Dans ces conditions, la liberté d’expression est le prétexte à la répression et, Monsieur le Président, vous le savez, la FIDH est très préoccupée par la situation en Turquie, en particulier en ce qui concerne des journalistes, des avocats et des défenseurs des droits humains ; le cas symbolique de Moharem Erbey, vice-président de l’IHD-Diyarbakir, dont nous avons demandé la libération sans délai à votre gouvernement, est représentatif de tous les défenseurs des droits humains arbitrairement détenus auxquels notre 38ème Congrès est dédié.
Mais la garantie de la liberté d’expression constitue aussi pour nous, plus encore qu’une obligation juridique internationale, un outil fondamental de conduite de la transition dans le respect des droits humains. La diffamation des religions n’est pas reconnue par le droit international. La liberté d’expression protège les personnes contre toute poursuite pour avoir critiqué la religion.
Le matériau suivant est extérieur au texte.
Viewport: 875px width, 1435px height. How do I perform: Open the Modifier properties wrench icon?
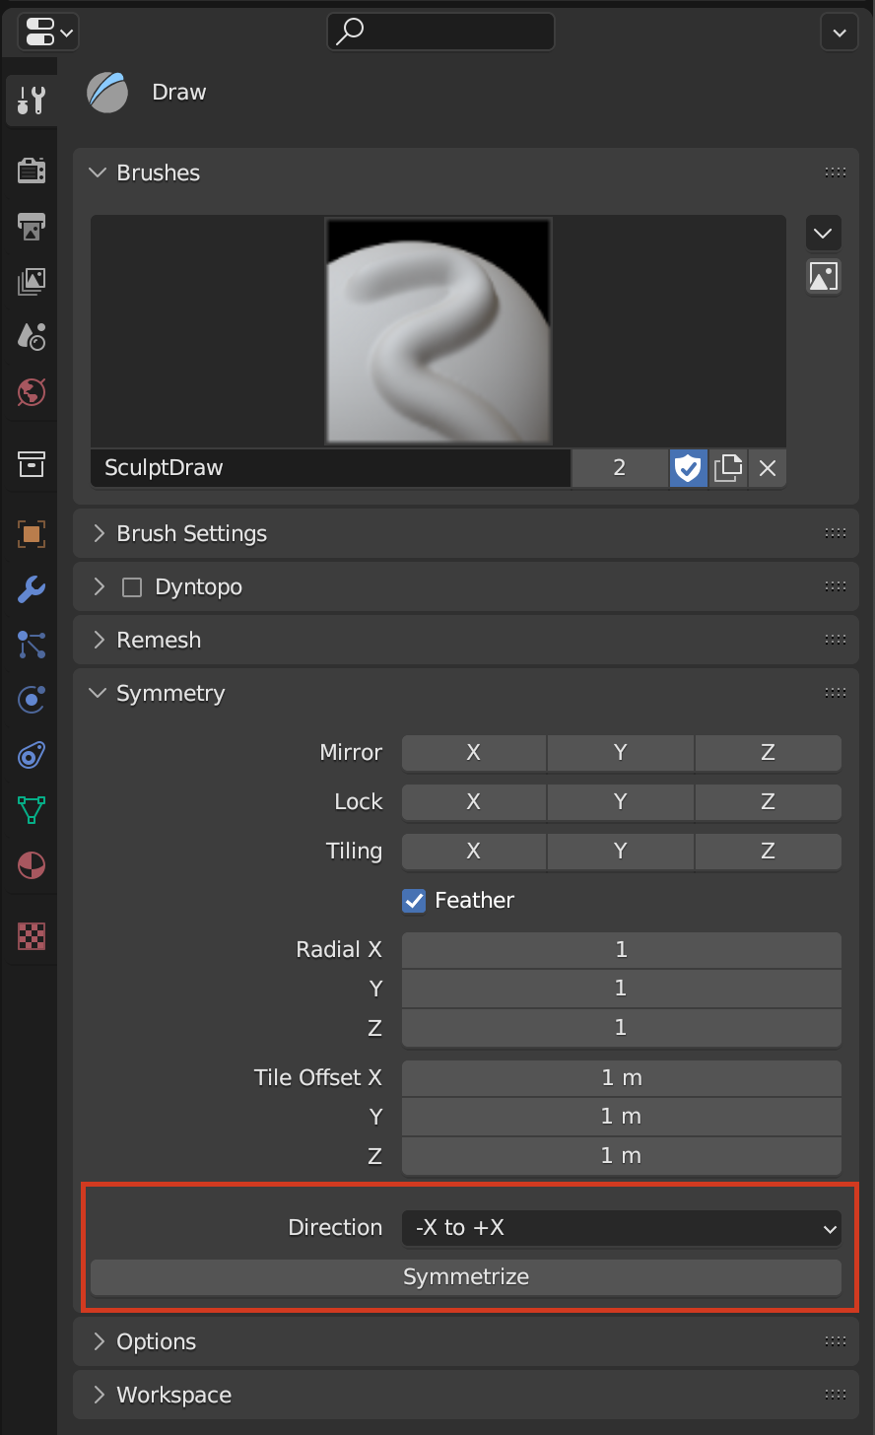point(31,589)
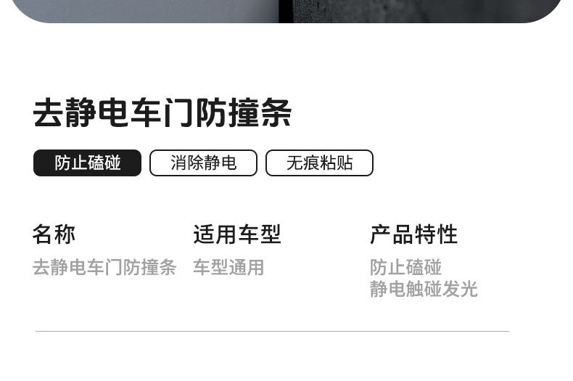The height and width of the screenshot is (381, 573).
Task: Click the 车型通用 value text
Action: pos(228,267)
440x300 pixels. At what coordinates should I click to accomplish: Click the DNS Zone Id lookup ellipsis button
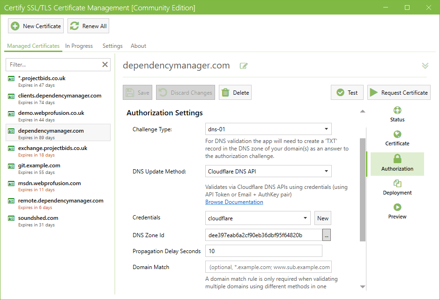point(327,235)
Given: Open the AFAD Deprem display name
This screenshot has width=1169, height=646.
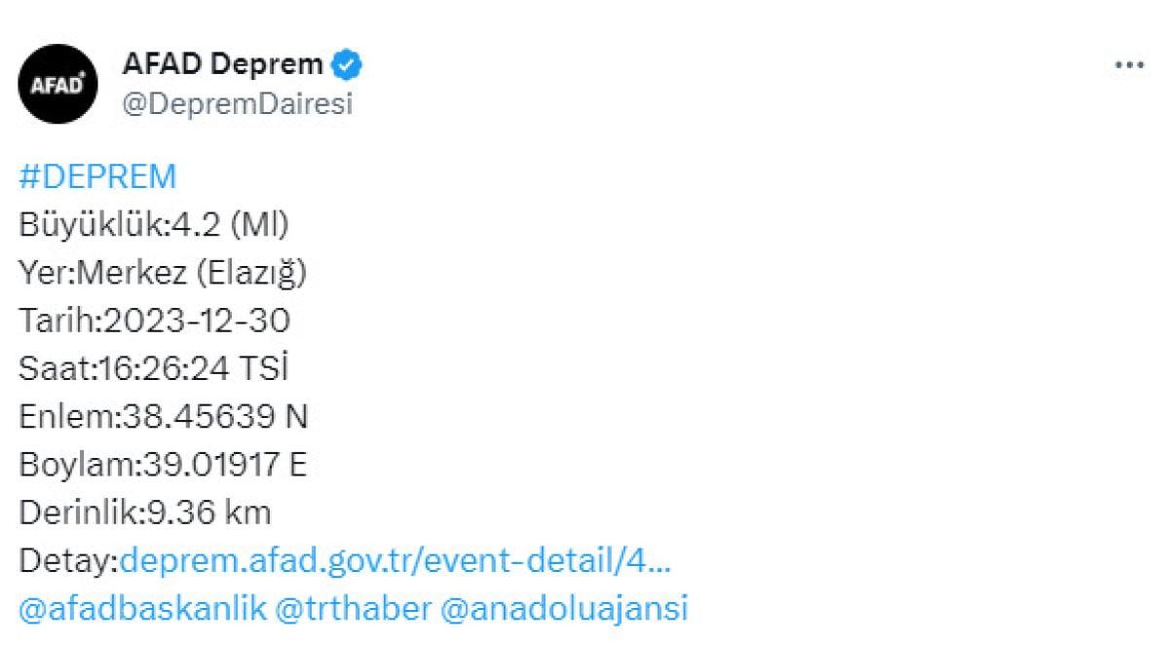Looking at the screenshot, I should pyautogui.click(x=222, y=65).

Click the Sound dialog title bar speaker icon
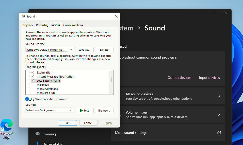23,16
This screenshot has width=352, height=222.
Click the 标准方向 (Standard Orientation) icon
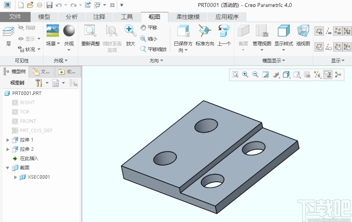coord(205,31)
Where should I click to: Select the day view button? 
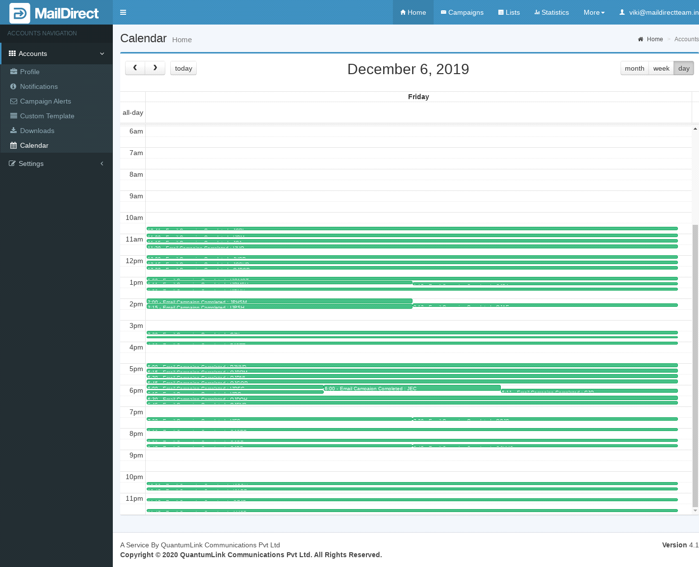pos(684,68)
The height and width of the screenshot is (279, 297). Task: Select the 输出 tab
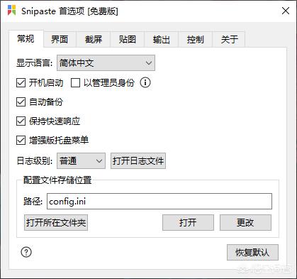[x=162, y=39]
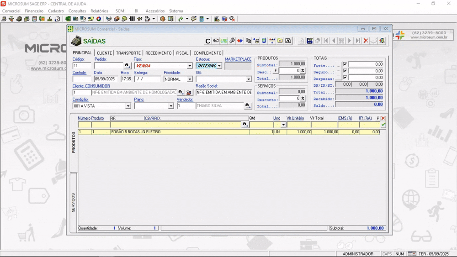
Task: Click the red X delete icon in Saídas toolbar
Action: click(x=366, y=41)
Monsieur le Président, La FIDH avec toutes ses composantes à travers le monde, se félicite de la signature du cessez-le-feu entre votre gouvernement et le PKK. Nous espérons qu’il ouvre une période de paix durable et de sécurité dans le respect des droits humains. Outre le défi majeur de la liberté d’expression que j’ai souligné, le défi de la justice indépendante et impartiale reste à relever pour garantir le respect des libertés fondamentales et pour assurer une lutte contre la violence politique respectueuse des droits humains – je souhaite ici faire référence au cas de Pinar Selek.
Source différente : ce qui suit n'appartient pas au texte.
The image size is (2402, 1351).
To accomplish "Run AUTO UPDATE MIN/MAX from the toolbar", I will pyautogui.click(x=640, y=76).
Monsieur le Président, Certains s’évertuent à opposer la justice et la paix. Dans les situations de sortie de conflit comme celle que traverse votre pays, notre expérience le confirme : la justice internationale consolide la paix. Nous avons célébré hier, ici à Istanbul, avec le Président et la Procureure de la Cour pénale internationale, le quinzième anniversaire du Statut de Rome sur la CPI, ratifié par cent vingt deux Etats. Nous espérons vivement que, le plus rapidement possible, la Turquie deviendra le cent vingt troisième.
Monsieur le Président, Votre grand pays aspire au rôle d’acteur régional et mondial auquel il est destiné. Naturellement, nous partageons votre engagement pour les droits du peuple palestinien, et nous comprenons votre mobilisation concernant la tragédie criminelle que traverse le peuple syrien.
Monsieur le Président, nous vous proposons de respecter une minute de silence pour les victimes syriennes.
Merci.
Pour conclure Monsieur le Président, nous espérons que le dialogue inauguré ici sous les yeux de la société civile mondiale réunie dans cette salle, se traduira en actes concrets. Et que l’expérience turque actuelle puisse acquérir le caractère d’un exemple. Je vous remercie.